1. "Adversarial examples" are specifically modified images with imperceptible perturbations that are classified wrong by the network.
1. **Goals of the paper**
1. In most of the older techniques excessive modifications are made on the images and it may become perceivable to the human eyes. The authors of the paper suggest a method to create adversarial examples by changing only one , three or five pixels of the image.
1. Generating examples under constrained conditions can help in _getting insights about the decision boundaries_ in the higher dimensional space.
1. **Previous Work**
1. Methods to create adversarial examples :
1. Gradient-based algorithms using backpropagation for obtaining gradient information
1. "fast gradient sign" algorithm
1. Greedy perturbation searching method
1. Jacobian matrix to build "Adversarial Saliency Map"
1. Understanding and visualizing the decision boundaries of the DNN input space.
1. Concept of "Universal perturbations" , a perturbation that when added to any natural image can generate adversarial samples with high effectiveness
1. **Advantages of the new types of attack **
1. _Effectiveness_ : One pixel modification with efficiency ranging from 60% - 75%.
1. _Semi-Black-Box attack _: Requires only black-box feedback (probability labels) , no gradient and network architecture required.

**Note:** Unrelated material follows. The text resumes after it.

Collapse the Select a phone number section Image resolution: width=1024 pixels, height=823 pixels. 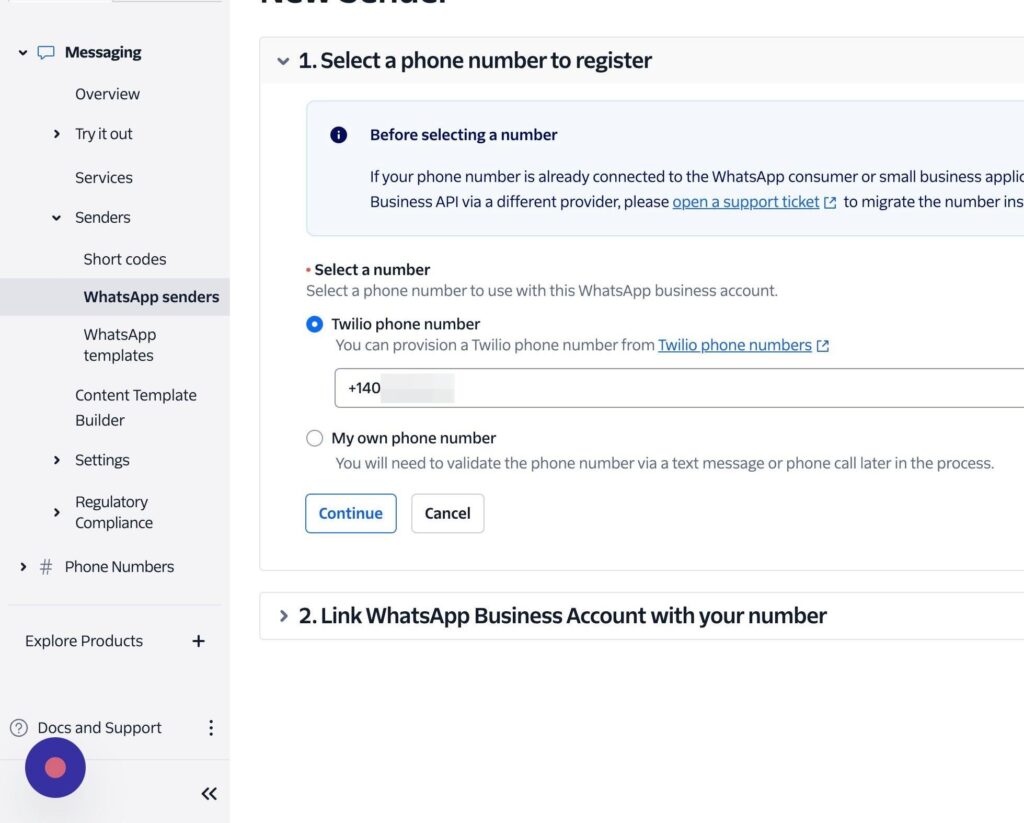(283, 61)

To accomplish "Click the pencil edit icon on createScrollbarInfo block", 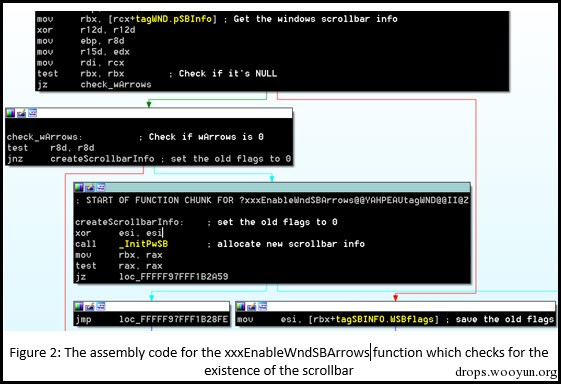I will pyautogui.click(x=90, y=187).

1. _Flexibility_ : Can generalize between different types of network architectures.
1. **Methodology**
1. Finding the adversarial example as an optimization problem with constraints.** **
1. _Differential evolution_
1. _"Differential evolution" _, a general kind of evolutionary algorithms , used to solve multimodal optimization problems.

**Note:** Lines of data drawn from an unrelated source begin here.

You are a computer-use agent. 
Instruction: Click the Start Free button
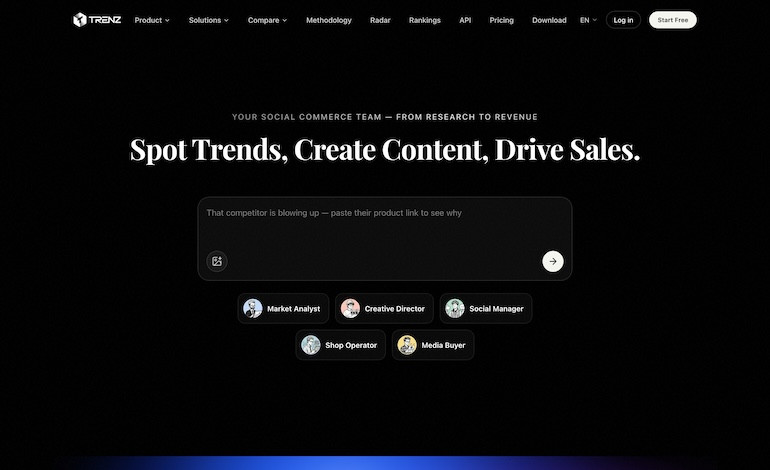click(x=672, y=20)
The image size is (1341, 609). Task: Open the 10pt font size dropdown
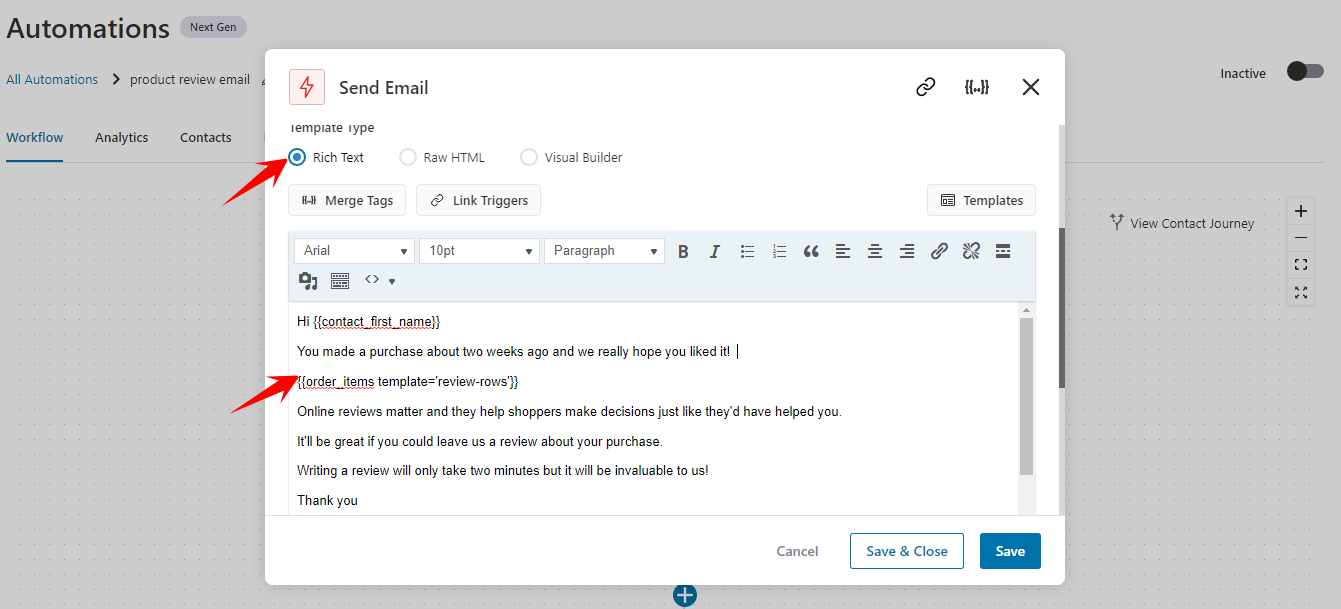479,250
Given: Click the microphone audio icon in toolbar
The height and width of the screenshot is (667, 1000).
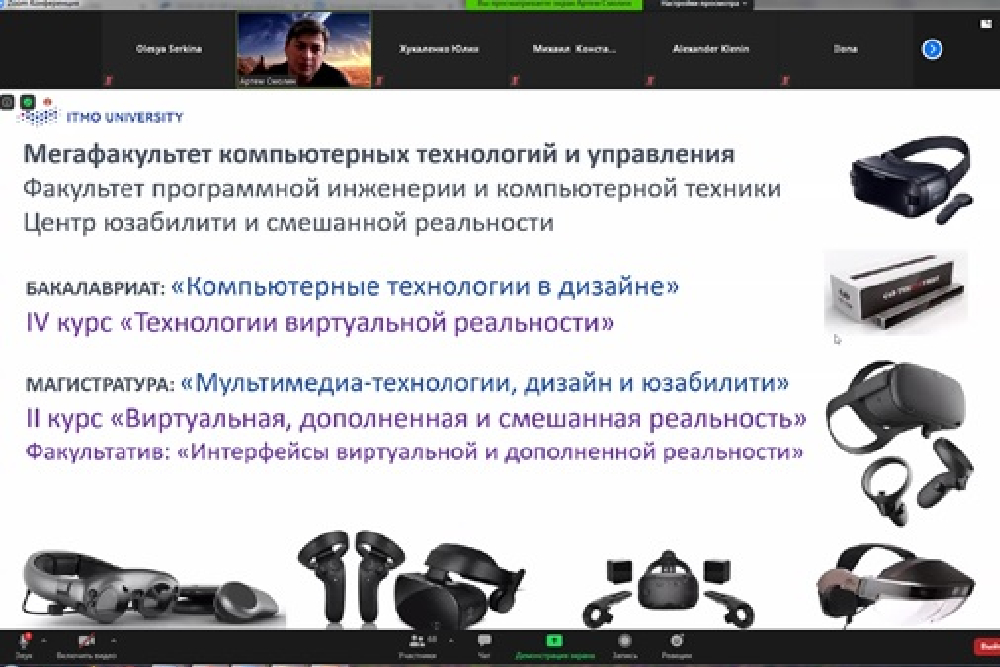Looking at the screenshot, I should tap(24, 641).
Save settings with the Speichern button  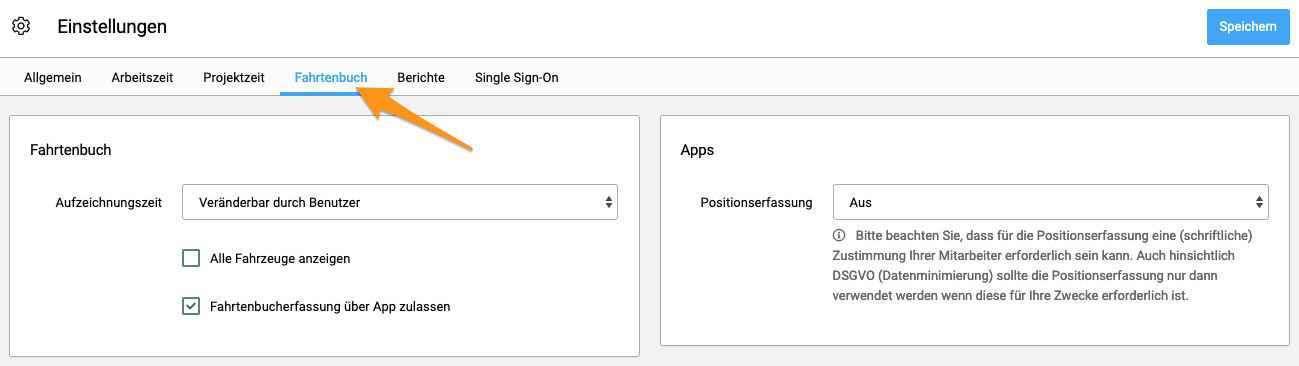(1248, 27)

1. Does Not make use of gradient information
1. Advantages of DE for generating adversarial images :
1. _Higher probability of finding the global optima_
1. _Requires less information from the target system_
1. _Simplicity_ : Independent of the classifier
1. **Results **
1. CIFAR-10 dataset was selected with 3 types of networks architectures , all convolution network , Network in Network and VGG16 network . 500 random images were selected to create the perturbations and run both _targeted_ and_ non-targeted attack._
1. Adversarial examples were created with only one pixel change in some cases and with 3 and 5 pixel changes in other cases.
1. The attack was generalized over different architectures.

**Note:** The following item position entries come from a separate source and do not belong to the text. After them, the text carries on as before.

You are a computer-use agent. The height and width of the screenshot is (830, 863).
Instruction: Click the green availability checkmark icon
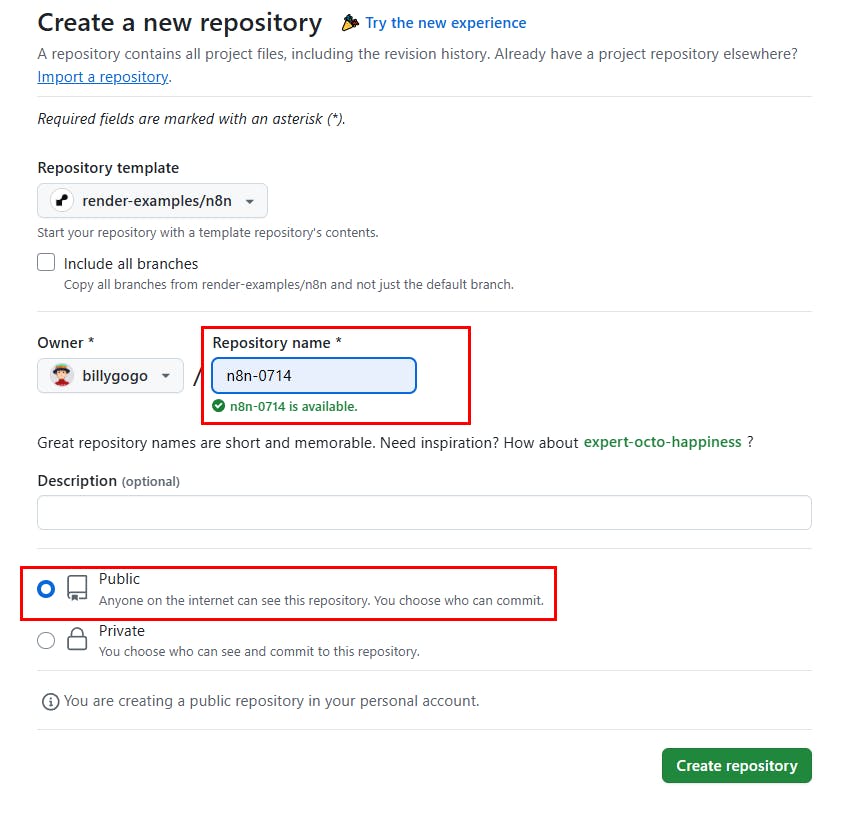click(219, 406)
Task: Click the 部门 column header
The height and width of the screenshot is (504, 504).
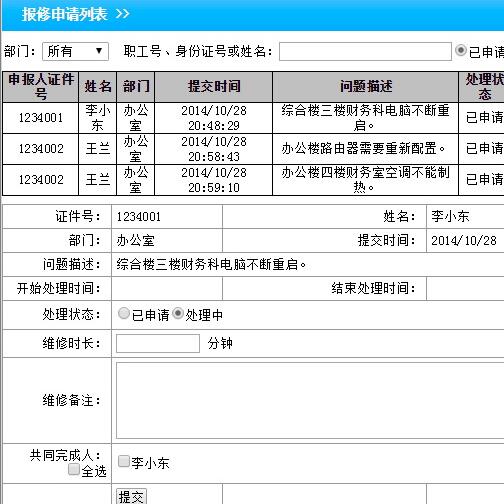Action: [x=136, y=87]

1. Some specific target-pair classes are more vulnerable to attack compared to the others.
1. Some classes are very difficult to perturb to other classes and some cannot be changed at all.
1. Robustness of the class against attack can be broken by using higher dimensional perturbations.
1. **Conclusion**
1. Few pixels are enough to fool different types of networks.
1. The properties of the targeted perturbation depends on its decision boundary.
1. Assumptions made that small changes addictive perturbation on the values of many dimensions will accumulate and cause huge change to the output , might not be necessary for explaining why natural images are sensitive to small perturbation.
---
## **Notes **
* Location of data points near the decision boundaries might affect the robustness against perturbations.
* If the boundary shape is wide enough it is possible to have natural images far away from the boundary such that it is hard to craft adversarial images from it.
* If the boundary shape is mostly long and thin with natural images close to the border, it is easy to craft adversarial images from them but hard to craft adversarial images to them.
* The data points are moved in small steps and the change in the class probabilities are observed.
## **Open research questions**
1. Effect of a larger set of initial candidate solutions( Training images) to finding the adversarial image?
1. Generate better adversarial examples by having more iterations of Differential evolution?
1. Why imbalances occur when creating perturbations?